Manage file assets in Databricks Git folders

Article
06/24/2024

Databricks Git folders serve as Git clients for Databricks-managed clones of Git-based source repositories, enabling you to perform a subset of Git operations on their contents from your workspace. As part of this Git integration, files stored in the remote repo are viewed as "assets" based on their type, with some limitations in place specific to their type. Notebook files, in particular, have different properties based on their type. Read this article to understand how to work with assets, particularly IPYNB notebooks, in Git folders.

Supported asset types

Only certain Azure Databricks asset types are supported by Git folders. In this case, "supported" means "can be serialized, version-controlled, and pushed to the backing Git repo."

Currently, the supported asset types are:

Asset Type	Details
File	Files are serialized data, and can include anything from libraries to binaries to code to images. For more information, read What are workspace files?
Notebook	Notebooks are specifically the notebook file formats supported by Databricks. Notebooks are considered a separate Azure Databricks asset type from Files because they are not serialized. Git folders determine a Notebook by the file extension (such as `.ipynb`) or by file extensions combined with a special marker in file content (for example, a `# Databricks notebook source` comment at the beginning of `.py` source files).
Folder	A folder is an Azure Databricks-specific structure that represents serialized information about a logical grouping of files in Git. As expected, the user experiences this as a "folder" when viewing an Azure Databricks Git folder or accessing it with the Azure Databricks CLI.

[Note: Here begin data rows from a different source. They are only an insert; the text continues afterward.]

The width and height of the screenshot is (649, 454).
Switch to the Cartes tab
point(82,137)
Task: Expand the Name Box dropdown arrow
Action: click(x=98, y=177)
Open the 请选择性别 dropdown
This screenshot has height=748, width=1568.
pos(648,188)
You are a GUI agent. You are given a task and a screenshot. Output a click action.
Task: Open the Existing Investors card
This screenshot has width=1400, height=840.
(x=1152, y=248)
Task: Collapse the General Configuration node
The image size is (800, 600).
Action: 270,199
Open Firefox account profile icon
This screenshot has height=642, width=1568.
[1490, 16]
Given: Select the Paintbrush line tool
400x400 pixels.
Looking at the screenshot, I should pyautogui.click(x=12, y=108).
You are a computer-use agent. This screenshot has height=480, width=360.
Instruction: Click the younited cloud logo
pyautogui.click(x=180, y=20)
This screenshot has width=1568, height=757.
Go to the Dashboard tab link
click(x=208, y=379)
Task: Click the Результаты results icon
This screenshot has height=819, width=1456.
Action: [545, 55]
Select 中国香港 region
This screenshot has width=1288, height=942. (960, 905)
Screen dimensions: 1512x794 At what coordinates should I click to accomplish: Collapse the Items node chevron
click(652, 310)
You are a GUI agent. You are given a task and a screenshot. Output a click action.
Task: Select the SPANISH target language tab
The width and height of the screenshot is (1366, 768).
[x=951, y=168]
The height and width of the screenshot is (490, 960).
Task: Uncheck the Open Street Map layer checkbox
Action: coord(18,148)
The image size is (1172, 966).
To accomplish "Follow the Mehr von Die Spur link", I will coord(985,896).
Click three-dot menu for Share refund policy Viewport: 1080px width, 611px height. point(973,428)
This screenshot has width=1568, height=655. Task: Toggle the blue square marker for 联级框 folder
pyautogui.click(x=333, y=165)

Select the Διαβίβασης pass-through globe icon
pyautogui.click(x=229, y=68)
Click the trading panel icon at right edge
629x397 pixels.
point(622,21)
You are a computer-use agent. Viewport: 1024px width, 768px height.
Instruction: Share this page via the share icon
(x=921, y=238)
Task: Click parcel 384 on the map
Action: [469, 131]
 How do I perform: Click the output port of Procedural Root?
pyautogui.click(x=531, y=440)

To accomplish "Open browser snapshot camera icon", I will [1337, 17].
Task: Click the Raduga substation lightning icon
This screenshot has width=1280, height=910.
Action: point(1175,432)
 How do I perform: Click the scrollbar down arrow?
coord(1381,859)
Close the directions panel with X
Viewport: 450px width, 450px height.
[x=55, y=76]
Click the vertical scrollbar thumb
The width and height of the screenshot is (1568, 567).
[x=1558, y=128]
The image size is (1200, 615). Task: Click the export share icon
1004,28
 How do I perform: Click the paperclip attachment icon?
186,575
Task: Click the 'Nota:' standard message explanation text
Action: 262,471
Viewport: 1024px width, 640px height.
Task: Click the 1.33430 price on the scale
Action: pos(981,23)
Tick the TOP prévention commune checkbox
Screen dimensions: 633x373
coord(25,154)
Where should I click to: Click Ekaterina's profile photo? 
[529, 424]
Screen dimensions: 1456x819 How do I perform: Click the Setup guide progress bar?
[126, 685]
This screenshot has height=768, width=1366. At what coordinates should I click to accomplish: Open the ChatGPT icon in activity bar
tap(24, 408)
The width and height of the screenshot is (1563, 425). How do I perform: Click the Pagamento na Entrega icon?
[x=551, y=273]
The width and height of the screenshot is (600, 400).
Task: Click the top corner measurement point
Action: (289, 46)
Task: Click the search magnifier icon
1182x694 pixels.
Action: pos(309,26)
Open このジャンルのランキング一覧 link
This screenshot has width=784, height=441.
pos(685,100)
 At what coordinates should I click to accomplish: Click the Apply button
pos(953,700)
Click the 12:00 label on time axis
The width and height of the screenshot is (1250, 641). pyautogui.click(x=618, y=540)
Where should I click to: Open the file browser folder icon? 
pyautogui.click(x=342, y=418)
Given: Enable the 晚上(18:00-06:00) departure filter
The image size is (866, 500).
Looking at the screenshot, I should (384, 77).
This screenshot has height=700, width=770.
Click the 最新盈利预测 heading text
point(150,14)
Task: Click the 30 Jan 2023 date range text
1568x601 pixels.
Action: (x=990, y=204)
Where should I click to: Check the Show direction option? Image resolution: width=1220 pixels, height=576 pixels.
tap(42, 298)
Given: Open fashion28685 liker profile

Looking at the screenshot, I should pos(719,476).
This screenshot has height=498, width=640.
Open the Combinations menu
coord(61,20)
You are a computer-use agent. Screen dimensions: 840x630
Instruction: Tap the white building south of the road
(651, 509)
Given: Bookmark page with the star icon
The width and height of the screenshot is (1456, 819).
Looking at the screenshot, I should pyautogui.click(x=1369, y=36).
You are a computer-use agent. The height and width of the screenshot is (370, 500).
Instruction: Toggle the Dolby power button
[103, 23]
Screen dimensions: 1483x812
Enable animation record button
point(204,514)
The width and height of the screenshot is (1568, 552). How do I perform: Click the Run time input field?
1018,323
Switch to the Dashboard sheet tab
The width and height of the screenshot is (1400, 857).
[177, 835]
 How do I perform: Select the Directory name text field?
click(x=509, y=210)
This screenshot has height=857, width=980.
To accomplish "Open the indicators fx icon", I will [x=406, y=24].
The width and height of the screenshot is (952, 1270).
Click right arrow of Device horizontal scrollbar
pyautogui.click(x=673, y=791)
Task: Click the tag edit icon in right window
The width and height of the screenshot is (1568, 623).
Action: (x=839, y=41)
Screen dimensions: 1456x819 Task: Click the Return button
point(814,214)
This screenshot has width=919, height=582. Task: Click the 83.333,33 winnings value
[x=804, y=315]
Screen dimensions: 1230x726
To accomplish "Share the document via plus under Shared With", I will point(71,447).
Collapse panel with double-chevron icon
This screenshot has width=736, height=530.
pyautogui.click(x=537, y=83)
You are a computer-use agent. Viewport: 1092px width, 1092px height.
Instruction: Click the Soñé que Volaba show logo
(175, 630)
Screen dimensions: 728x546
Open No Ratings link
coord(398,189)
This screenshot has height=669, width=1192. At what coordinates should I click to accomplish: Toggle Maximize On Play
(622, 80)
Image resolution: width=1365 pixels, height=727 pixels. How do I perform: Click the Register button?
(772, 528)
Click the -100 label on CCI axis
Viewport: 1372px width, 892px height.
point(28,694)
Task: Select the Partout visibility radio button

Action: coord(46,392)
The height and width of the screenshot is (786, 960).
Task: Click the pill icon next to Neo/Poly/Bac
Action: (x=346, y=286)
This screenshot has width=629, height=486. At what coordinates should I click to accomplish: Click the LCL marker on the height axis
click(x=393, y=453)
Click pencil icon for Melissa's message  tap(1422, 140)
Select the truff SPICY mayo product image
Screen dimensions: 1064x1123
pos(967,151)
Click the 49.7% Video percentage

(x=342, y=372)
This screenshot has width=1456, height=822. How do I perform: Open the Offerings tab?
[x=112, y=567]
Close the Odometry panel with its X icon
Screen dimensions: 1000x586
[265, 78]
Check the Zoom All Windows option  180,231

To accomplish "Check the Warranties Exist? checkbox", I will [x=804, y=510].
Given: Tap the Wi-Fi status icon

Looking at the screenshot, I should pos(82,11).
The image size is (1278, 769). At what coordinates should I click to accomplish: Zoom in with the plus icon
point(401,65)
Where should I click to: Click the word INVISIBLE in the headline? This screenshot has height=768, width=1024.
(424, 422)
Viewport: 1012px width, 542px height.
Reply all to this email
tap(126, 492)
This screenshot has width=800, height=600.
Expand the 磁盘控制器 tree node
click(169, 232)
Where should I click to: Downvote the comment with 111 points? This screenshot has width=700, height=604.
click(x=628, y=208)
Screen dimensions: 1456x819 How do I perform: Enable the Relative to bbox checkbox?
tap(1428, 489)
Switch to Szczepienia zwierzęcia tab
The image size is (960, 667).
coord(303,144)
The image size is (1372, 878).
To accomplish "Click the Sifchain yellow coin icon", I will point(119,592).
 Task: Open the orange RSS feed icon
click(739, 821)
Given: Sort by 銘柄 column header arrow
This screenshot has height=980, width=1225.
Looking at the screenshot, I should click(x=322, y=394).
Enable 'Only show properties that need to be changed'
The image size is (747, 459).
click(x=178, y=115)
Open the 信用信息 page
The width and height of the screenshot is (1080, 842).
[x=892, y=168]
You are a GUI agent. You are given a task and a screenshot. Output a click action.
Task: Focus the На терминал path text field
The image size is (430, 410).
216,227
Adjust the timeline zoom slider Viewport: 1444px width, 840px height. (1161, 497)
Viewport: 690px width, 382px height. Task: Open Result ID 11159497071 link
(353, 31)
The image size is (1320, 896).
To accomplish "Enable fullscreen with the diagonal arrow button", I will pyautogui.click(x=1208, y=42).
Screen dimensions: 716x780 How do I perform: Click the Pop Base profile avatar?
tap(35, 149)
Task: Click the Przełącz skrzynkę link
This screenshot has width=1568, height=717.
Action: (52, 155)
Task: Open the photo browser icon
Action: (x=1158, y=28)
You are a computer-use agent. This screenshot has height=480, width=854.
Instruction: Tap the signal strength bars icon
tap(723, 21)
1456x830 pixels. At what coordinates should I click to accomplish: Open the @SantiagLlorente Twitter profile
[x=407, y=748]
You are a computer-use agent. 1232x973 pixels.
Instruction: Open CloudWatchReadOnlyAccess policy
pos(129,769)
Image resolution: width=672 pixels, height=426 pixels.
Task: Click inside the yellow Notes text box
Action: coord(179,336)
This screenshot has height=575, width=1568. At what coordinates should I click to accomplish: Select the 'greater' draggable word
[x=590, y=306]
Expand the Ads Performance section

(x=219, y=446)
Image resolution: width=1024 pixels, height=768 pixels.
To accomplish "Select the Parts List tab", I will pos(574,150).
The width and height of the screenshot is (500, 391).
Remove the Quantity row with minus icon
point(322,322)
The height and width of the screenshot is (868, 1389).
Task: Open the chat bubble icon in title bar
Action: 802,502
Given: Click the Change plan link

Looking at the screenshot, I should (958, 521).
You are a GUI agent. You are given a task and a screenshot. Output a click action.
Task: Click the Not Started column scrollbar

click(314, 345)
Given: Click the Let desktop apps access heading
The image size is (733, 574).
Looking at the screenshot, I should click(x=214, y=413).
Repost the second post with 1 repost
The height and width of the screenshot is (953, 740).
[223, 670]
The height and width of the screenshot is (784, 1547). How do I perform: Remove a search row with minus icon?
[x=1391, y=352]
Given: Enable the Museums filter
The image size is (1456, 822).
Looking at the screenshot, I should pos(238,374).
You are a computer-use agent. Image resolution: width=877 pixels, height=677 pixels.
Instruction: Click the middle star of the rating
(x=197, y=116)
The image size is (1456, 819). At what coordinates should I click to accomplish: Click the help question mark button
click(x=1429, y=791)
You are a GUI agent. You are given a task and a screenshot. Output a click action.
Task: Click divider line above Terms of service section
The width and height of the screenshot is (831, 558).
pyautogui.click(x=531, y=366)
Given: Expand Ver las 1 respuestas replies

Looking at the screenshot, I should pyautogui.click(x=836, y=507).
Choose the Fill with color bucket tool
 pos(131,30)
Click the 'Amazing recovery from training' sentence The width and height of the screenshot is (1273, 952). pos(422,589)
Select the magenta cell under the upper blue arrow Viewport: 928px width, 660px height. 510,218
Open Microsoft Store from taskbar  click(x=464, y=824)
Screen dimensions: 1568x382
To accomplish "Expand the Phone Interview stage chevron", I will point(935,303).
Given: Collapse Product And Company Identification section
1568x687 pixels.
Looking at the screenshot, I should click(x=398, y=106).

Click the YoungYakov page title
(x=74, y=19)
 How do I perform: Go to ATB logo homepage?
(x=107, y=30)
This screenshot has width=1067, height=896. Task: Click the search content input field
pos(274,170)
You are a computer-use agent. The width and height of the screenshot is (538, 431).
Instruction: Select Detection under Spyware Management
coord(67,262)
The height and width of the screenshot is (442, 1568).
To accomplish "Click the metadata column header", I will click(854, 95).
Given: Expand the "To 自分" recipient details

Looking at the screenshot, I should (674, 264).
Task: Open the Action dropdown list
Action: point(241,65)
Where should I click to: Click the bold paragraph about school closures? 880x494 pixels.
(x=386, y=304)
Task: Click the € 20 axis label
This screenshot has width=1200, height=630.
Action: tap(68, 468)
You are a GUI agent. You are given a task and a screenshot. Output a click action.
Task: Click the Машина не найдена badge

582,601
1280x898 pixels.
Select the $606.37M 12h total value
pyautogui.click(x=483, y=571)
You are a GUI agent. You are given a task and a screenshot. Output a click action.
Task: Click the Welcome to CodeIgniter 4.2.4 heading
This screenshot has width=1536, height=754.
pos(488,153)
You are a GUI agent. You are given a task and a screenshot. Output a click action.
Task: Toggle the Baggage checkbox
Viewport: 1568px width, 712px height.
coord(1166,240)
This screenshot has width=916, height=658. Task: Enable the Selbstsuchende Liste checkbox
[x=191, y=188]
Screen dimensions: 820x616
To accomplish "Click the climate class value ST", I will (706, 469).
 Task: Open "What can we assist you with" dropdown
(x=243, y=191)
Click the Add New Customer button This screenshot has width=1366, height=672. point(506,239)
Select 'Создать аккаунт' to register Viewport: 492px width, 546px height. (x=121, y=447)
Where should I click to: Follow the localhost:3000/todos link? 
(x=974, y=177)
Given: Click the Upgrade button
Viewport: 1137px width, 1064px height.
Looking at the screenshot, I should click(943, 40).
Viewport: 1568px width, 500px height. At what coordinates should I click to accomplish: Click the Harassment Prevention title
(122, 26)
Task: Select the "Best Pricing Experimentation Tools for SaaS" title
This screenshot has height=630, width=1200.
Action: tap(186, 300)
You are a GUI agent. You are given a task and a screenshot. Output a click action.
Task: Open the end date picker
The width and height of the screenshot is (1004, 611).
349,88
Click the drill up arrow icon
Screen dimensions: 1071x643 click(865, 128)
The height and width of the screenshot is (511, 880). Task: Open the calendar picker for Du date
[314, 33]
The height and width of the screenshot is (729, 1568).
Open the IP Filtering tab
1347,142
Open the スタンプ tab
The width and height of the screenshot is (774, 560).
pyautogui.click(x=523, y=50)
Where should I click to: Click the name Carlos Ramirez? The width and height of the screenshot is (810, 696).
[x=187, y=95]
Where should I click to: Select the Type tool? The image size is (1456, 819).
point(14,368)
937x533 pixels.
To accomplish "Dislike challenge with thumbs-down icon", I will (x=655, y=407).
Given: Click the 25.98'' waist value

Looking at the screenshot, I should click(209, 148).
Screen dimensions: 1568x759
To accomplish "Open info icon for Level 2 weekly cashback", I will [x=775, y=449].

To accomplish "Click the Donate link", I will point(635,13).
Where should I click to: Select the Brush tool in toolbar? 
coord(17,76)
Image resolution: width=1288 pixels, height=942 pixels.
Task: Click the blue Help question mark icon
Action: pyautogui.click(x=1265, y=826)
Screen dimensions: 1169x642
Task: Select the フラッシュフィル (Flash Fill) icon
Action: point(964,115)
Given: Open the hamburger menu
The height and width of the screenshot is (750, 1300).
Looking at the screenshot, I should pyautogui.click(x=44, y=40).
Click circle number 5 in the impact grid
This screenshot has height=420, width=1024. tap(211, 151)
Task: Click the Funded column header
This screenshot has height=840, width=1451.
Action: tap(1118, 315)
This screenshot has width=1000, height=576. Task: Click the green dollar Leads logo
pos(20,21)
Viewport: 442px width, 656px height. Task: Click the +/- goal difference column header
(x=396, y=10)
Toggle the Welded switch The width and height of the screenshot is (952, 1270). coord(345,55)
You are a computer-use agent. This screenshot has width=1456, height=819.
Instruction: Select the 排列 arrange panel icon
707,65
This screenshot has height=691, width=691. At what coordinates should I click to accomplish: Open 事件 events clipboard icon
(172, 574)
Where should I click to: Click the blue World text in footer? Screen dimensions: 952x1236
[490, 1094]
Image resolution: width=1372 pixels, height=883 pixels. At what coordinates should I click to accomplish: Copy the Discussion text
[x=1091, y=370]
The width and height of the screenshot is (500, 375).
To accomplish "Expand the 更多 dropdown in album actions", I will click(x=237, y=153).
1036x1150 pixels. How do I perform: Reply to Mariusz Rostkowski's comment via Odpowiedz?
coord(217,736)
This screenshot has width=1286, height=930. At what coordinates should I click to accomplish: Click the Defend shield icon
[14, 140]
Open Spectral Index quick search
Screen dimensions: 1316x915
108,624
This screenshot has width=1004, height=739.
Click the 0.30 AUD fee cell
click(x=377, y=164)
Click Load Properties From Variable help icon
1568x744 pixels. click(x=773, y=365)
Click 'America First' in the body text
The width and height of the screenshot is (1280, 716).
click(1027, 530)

Azure Databricks asset types that are currently not supported in Git folders include the following:

DBSQL queries
Alerts
Dashboards (including legacy dashboards)

When working with your assets in Git, observe the following limitations in file naming:

A folder cannot contain a notebook with the same name as another notebook, file, or folder in the same Git repository, even if the file extension differs. (For source-format notebooks, the extension is .py for python, .scala for Scala, .sql for SQL, and .r for R. For IPYNB-format notebooks, the extension is .ipynb.) For example, you can't use a source-format notebook named test1.py and an IPYNB notebook named test1 in the same Git folder because the source-format Python notebook file (test1.py) will be serialized as test1 and a conflict will occur.
The character / is not supported in file names. For example, you can't have a file named i/o.py in your Git folder.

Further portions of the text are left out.